GOAL OF THE EXERCISE:
Pick out every line in the records below that contains the word "agent" and copy each of those lines in full.

INPUT ROWS:
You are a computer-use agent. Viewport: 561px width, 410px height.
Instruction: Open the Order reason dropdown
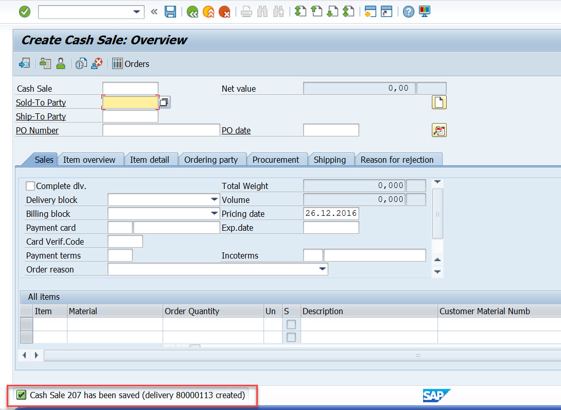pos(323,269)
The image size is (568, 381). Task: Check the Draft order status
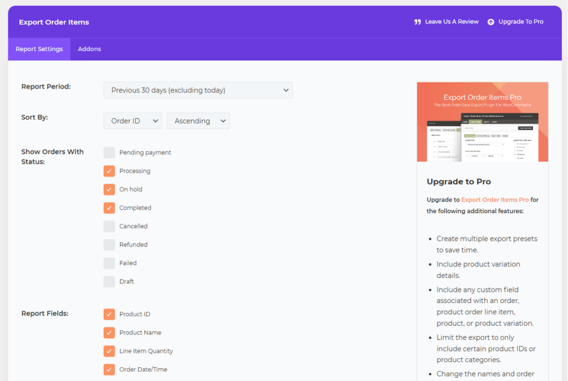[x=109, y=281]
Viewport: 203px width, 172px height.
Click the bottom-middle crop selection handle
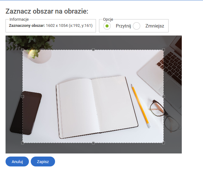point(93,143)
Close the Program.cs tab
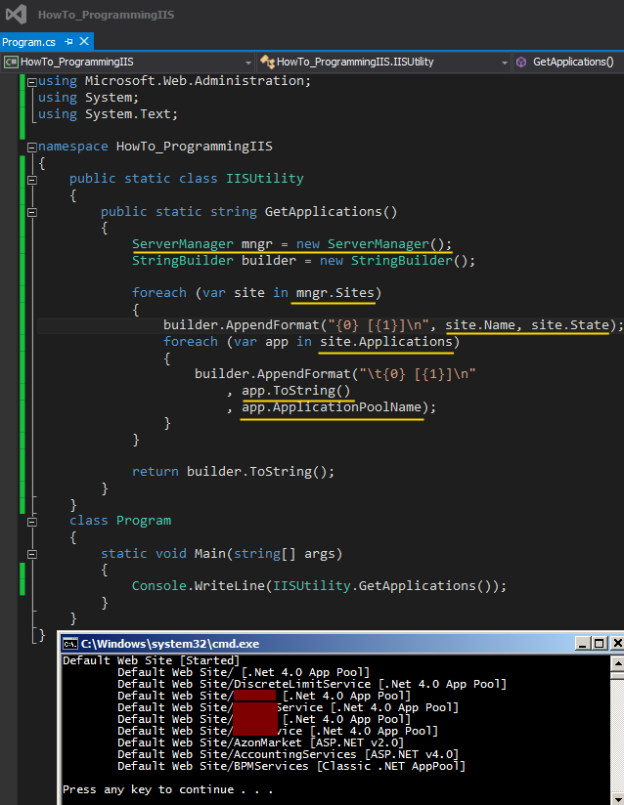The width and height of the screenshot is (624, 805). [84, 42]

==

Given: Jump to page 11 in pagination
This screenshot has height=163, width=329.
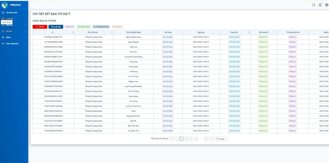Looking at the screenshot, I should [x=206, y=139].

==

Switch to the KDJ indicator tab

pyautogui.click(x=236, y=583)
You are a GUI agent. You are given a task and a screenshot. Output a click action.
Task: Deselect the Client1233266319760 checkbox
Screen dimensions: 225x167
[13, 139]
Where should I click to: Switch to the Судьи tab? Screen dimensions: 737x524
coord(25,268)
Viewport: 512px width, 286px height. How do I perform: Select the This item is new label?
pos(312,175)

EXPECTED ANSWER:
You are a computer-use agent. Viewport: 561px width, 410px height.
You are a GUI agent. You are given a task and a screenshot. Output a click action.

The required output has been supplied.